AT&T Mobility (NYSE: T) could be fined by the FCC over its throttling practices, according to a court filing.

The agency is probing whether the carrier broke government rules related to Internet service, according to a Jan. 5 filing AT&T made in federal court, which was unearthed by Bloomberg.

In October, the Federal Trade Commission filed a lawsuit against AT&T, alleging that the carrier misled as many as 3.5 million customers with legacy unlimited data plans by throttling their data speeds and changing the terms of their plans. The heart of the complaint is that AT&T failed to adequately disclose its throttling policy.

AT&T said the lawsuit does not have any merit. The carrier made the Jan. 5 filing as part of an effort to get the court to toss out the case.

AT&T said in the filing that the FTC lawsuit deals with the same issues that the FCC is investigating, according to Bloomberg. The carrier argues that mobile data services are regulated by the FCC, and the FTC does not have the authority to sue it over its practices related to those service.

"It is the FCC, not the FTC, that regulates network management practices," AT&T spokesman Mark Siegel told Bloomberg.

"We manage our network resources" in a manner "that is transparent and fully consistent with the FCC's net neutrality rules," Siegel said, declining to comment on the FCC probe.
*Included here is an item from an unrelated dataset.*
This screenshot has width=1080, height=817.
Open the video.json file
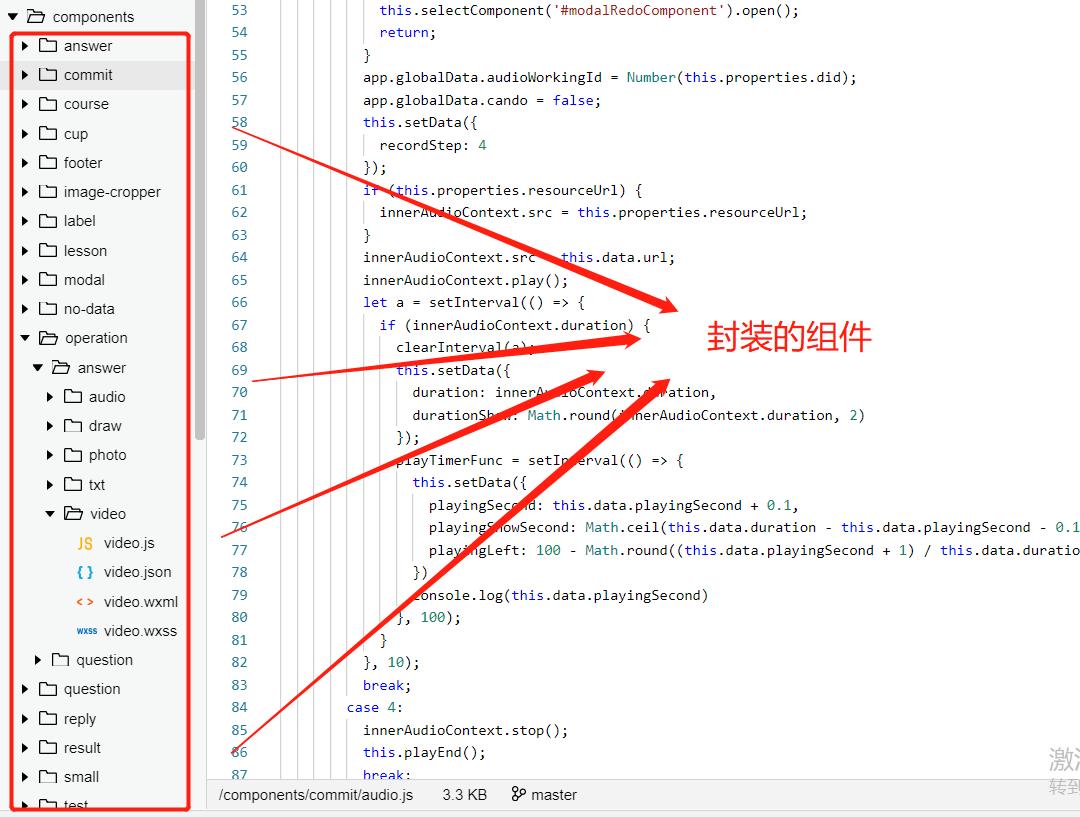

The FCC declined to comment, according to Bloomberg.

AT&T plans to make its data throttling policy more uniform this year for customers on legacy unlimited data plans, regardless of what kind of smartphone they are using.

Currently, customers who have 3G or HSPA+ phones as well as legacy unlimited data plans are throttled for the remainder of their billing period after they exceed 3 GB of data in a month, but only "at times and in areas that are experiencing network congestion." However, while LTE customers with grandfathered unlimited plans do not see their speeds throttled until they reach 5 GB of data usage in a month, their speeds are slowed down for the remainder of their billing cycle at all times--regardless of whether the network is congested.

That discrepancy is what is going to change this year, according to AT&T. "Once technologically available, we expect to adopt the same model for customers with 4G LTE smartphones on unlimited plans sometime in 2015," AT&T told Ars Technica in December. The company did not say when exactly the change would go into effect.